# Boys name to go with Jenson



## jensonsmummy

removed


----------



## mummy2b2010

oooh my nephew is called jenson :D gorgeous name.... i LOVE the name Harrison and think that would sound lovely with jenson, but so would Louie :D

xxx


----------



## RubyRainbows

I like Logan Andrew the best!

I do think it suite DS's name well... (Jensen & Logan) :thumbup:

My only hesitation tho is... Jensen is very cool & unique... but Logan is so popular right now (not as unique)...

What about: Landon? Lachlan? London? Lennon? Lennox? (Just trying to think of something similar to Logan, yet less common)

I think Jensen & Landon are cool!


----------



## LunaRose

Congratulations on moving your TTC date forward .. How exciting :happydance:

I like Logan Andrew best .. Love Logan! Personally, I would avoid Harrison just because they both end in 'son', so they sound a little strange together.


----------



## mummy.wannabe

george

i love jenson, my best friends baby is jensen, i like harrison but not sure about them both having the sound of son at the end x


----------



## jensonsmummy

Thanks girls, thats what put me off Harrison too, think they all might be too similiar ending, was thinking this even with Logan? 

I also really like Landon thanks, must put that to hubby :)


----------



## mummy.wannabe

Yes I think the same of Logan it's got the oon sound at the end. 

But some people have there children's names the same xx


----------



## Cherrybinky

Logan, definitely. x


----------



## Kayleigh Lou

I like Harrison but his initials will be HAW. 
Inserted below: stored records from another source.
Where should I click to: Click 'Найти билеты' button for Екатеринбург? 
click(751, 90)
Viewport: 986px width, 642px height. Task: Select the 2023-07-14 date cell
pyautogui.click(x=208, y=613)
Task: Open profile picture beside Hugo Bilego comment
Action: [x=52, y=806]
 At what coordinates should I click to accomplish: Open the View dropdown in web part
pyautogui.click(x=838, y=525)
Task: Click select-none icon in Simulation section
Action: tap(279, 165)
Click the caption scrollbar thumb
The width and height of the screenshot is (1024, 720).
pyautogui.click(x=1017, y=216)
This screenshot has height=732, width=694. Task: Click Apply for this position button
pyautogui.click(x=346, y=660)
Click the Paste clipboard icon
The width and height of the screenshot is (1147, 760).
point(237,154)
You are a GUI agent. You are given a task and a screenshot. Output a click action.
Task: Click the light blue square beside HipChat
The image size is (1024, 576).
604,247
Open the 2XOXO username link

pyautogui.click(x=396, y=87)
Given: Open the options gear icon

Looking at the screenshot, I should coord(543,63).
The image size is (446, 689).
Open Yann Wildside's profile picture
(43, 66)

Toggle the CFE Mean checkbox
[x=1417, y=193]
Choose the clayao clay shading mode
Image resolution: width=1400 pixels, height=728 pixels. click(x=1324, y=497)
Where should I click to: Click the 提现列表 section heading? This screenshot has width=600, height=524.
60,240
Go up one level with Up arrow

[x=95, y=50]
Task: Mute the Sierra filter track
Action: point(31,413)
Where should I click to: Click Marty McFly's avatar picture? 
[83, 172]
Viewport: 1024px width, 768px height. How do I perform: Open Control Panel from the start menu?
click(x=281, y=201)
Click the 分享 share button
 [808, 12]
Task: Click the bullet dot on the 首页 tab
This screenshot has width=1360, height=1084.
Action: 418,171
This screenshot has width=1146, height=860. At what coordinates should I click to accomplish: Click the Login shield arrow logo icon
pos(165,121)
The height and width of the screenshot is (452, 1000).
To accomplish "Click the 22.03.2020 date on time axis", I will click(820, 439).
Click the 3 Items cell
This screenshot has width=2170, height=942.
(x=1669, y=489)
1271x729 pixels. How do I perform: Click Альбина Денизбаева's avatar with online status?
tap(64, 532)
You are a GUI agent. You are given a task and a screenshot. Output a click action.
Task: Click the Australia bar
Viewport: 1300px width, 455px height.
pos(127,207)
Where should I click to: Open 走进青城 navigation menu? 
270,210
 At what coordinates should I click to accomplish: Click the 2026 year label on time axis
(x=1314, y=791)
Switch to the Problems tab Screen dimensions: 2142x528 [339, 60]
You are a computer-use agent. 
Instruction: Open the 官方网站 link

My mum was going to name me Stacey-Louise Anne Gilbert....Im glad she changed her mind!!! I now obsess over what the initials will spell out :dohh::dohh::dohh:


----------



## mummy.wannabe

Ooops Its a good job she changed it! X


----------



## jensonsmummy

:) my DS initials are JAW, mine now im married is JEW. Initials not bother me too much as long as it doesnt spell anything rude. Im sure ur glad your mum changed indeed


----------



## LilSnowflake

I think Harrison Wright goes great with Jenson. :) x


----------